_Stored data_
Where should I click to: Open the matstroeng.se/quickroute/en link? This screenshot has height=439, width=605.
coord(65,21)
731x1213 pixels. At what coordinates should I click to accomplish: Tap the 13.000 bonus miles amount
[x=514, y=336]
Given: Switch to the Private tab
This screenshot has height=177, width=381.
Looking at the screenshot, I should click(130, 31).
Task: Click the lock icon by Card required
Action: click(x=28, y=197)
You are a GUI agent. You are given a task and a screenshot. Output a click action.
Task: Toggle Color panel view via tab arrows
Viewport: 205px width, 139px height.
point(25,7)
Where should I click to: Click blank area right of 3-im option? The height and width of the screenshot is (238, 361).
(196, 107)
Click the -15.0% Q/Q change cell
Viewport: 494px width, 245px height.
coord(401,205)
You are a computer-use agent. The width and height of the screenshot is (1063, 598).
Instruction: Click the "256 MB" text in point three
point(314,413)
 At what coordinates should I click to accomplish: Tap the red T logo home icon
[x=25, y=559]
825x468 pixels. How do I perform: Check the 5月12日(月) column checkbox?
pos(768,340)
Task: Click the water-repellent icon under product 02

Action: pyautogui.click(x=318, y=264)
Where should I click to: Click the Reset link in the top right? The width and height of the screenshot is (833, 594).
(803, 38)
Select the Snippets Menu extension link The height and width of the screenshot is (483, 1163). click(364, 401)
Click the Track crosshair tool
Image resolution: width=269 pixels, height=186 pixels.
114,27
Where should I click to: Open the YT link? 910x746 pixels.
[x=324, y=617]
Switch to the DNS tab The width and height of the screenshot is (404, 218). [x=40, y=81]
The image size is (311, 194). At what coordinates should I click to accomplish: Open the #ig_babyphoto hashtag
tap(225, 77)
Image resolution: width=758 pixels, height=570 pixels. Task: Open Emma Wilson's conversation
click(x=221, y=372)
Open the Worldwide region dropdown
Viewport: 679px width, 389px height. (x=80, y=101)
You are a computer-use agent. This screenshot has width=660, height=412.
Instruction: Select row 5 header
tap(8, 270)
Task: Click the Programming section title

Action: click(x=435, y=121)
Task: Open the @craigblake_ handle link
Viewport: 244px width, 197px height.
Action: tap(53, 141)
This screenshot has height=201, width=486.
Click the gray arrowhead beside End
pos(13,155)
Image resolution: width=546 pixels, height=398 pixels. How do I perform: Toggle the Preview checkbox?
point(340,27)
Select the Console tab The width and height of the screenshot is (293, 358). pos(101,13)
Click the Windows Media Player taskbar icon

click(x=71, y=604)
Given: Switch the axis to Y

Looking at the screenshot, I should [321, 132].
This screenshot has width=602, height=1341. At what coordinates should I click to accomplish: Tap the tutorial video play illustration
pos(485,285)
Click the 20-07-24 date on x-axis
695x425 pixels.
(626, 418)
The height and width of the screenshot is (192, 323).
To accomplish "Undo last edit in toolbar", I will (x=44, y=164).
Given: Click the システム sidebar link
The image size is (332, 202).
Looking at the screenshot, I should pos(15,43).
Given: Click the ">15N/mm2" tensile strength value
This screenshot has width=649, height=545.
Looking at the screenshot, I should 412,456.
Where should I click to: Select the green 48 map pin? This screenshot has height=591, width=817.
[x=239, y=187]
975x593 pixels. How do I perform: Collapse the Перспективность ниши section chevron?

_TO DO_
Your answer must be every line from the entries that contains the string "agent", copied as it stands.

_SOLUTION_
You are a GUI agent. You are given a task and a screenshot. Output a click action.
You are a computer-use agent. The width and height of the screenshot is (1063, 598).
You are a computer-use agent. This screenshot has width=660, height=412.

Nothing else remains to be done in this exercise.